BEGIN Source text

China is not the easiest place to be black. It is a country with a long history of colourism amongst its own people and against outsiders, and a tendency to push towards homogenisation. Therefore, being black creates a visceral reaction among many locals which results in xenophobic and racist sentiments. Being proudly African, in whichever way that exuded from me, was quickly met with incomprehension at best and absolute disgust at worst. Why would anyone wish to be black, African and proud of it? I encountered a broad definition for people who looked like me, an extensive catalogue of black, ranging from the mildly acceptable, to the tolerable, to the unacceptable.
I have been told that I am not as dark as “real” Africans. And I have seen relief sweep across people’s faces when they realise that I am not from Nigeria. To be dark and Nigerian is to embody a negative stereotype both within and outside the black community. People tend to cling to those of their nationality, forming chat groups on WeChat, China’s version of WhatsApp, where they share their stories of racism and offer support to each other. For the chosen few who are welcomed into African American circles, the situation is no better as conversations and sentiments almost exclusively centre around the Black American experience in China and around the world. Many African Americans I have encountered in China, though proud to be affiliated with Africa, are often ignorant of its peoples and its cultures. It comes then as no surprise that when the Black Lives Matter movement started getting traction globally, Africans were expected to show solidarity, yet the conversation about what it means to be black and African in a country like China is not a single story.

END Source text
BEGIN Provided information

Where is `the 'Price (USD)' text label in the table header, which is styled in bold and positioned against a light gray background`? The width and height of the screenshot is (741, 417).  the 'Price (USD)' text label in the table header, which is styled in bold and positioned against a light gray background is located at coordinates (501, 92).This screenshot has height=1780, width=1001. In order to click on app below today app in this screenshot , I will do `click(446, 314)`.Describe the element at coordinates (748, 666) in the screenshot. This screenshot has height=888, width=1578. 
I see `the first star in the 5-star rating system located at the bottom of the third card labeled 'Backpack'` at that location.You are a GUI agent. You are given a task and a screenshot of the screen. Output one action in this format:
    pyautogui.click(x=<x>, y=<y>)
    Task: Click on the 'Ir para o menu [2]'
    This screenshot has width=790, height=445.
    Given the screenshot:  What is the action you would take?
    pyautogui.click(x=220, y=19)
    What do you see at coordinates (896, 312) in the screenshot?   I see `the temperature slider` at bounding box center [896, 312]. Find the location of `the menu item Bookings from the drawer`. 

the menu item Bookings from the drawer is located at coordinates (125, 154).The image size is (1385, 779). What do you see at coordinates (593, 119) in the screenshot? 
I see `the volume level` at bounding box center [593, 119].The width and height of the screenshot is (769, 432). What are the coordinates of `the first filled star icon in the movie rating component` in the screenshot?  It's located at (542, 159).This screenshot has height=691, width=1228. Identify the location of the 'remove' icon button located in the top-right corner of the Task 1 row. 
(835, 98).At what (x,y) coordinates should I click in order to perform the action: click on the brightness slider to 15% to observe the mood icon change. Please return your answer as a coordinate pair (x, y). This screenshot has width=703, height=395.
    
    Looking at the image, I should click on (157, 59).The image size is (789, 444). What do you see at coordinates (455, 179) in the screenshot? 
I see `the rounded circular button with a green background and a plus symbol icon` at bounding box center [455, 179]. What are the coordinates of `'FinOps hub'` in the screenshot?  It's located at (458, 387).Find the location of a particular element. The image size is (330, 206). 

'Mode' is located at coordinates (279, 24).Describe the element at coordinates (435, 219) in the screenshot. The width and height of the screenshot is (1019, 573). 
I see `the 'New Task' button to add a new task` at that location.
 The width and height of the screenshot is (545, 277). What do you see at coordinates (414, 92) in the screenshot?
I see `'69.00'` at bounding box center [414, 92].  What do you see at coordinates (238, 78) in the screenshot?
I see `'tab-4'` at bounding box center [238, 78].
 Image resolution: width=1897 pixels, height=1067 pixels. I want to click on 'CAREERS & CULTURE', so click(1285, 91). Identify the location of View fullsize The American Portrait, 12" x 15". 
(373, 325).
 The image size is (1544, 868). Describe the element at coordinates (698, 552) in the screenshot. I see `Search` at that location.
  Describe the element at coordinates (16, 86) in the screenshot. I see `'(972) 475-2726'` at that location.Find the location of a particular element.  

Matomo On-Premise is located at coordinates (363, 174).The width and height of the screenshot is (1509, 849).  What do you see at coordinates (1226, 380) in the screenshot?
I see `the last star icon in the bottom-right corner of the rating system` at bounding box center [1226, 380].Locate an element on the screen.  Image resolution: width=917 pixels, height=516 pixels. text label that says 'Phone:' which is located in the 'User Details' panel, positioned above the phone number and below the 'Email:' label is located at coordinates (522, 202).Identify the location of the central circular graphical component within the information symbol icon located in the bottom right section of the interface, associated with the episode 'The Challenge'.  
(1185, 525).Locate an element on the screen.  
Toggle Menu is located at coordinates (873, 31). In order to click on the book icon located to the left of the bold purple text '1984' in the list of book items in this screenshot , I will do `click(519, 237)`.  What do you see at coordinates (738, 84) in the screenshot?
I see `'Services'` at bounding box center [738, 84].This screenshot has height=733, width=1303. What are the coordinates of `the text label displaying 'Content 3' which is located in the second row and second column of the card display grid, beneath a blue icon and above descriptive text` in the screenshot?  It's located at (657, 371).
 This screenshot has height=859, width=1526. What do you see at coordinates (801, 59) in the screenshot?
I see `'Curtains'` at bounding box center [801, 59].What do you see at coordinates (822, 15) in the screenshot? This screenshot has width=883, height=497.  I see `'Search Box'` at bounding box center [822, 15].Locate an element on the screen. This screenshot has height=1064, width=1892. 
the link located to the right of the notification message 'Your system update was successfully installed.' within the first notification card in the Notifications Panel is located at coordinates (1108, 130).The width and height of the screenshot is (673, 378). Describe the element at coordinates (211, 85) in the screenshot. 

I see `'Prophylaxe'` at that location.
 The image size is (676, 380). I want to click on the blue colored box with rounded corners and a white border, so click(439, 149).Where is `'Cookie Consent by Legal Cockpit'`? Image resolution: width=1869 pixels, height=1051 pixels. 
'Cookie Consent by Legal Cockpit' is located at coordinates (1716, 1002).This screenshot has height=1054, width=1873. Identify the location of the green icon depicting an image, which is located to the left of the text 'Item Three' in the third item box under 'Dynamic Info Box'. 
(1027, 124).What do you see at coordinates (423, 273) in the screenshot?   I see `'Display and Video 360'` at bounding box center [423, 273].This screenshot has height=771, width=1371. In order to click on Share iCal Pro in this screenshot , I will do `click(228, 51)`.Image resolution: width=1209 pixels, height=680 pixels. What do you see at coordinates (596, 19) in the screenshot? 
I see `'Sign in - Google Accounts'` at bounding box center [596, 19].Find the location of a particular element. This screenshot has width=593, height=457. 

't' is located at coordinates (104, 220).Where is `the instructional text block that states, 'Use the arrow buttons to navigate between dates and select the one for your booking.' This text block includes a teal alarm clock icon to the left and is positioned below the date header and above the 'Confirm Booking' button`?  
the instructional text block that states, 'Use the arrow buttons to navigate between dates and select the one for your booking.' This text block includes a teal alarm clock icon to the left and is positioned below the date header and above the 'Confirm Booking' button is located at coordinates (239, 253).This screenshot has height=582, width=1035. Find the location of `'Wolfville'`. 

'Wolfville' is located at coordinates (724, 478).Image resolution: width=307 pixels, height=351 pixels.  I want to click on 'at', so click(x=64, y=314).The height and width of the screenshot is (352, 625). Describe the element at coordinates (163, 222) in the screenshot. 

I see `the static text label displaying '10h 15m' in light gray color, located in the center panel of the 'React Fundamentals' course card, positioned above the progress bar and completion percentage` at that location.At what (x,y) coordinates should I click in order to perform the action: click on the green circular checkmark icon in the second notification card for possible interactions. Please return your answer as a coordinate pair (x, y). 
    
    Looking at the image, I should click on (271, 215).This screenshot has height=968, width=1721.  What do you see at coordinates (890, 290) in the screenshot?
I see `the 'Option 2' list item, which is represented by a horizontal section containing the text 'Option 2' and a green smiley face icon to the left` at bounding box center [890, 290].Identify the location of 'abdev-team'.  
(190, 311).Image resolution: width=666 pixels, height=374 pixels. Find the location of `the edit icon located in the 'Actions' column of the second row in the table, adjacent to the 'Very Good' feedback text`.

END Provided information

[Activity]
Write the next part of the essay on being black and African in China, picking up after its final sentence. The material has no connection to the essay on being black and African in China.

[Output for this task]
As an African who identifies as Kenyan in China, my cultural and national identity are subsumed by a greater racial-cultural one. In North America in particular, being black represents an entire culture of Afro-descendants. Such broad identities leave no room for ethnic, regional and national identities from Africa. I have often been engaged in conversations with African Americans in China who automatically assume our lived experiences are to a large extent similar if not entirely identical. They refuse to engage with the notion that, as someone from a majority “black” country, my experiences of systemic oppression are not within the context of race. The man at the top consolidating power for himself and his cronies isn’t white but black. The face of oppression in my experience is my own.
And this subsuming of my cultural and national identity is adopted by the Chinese community, where the parent identity of people who look like me is African American, and so it is my job to align myself with that identity as much as possible if I hope to survive. China acts as a petri dish for how the world is stratified, not only along racial lines but along national identities as well. Towards the tail end of the first wave of the COVID-19 pandemic in China, Chinese landlords in Guangzhou province systematically targeted African tenants, making unfounded claims that it was they who had and were spreading the virus. This was despite ample evidence to the contrary. The fear had been sparked by the growing number of cases imported into China before the borders were closed indefinitely. A negligible number of the imported cases were attributed to foreigners returning to China, and fewer still were attributed to Africans. This however didn’t stop the evictions, leading to a public outcry both in China and in the rest of the world.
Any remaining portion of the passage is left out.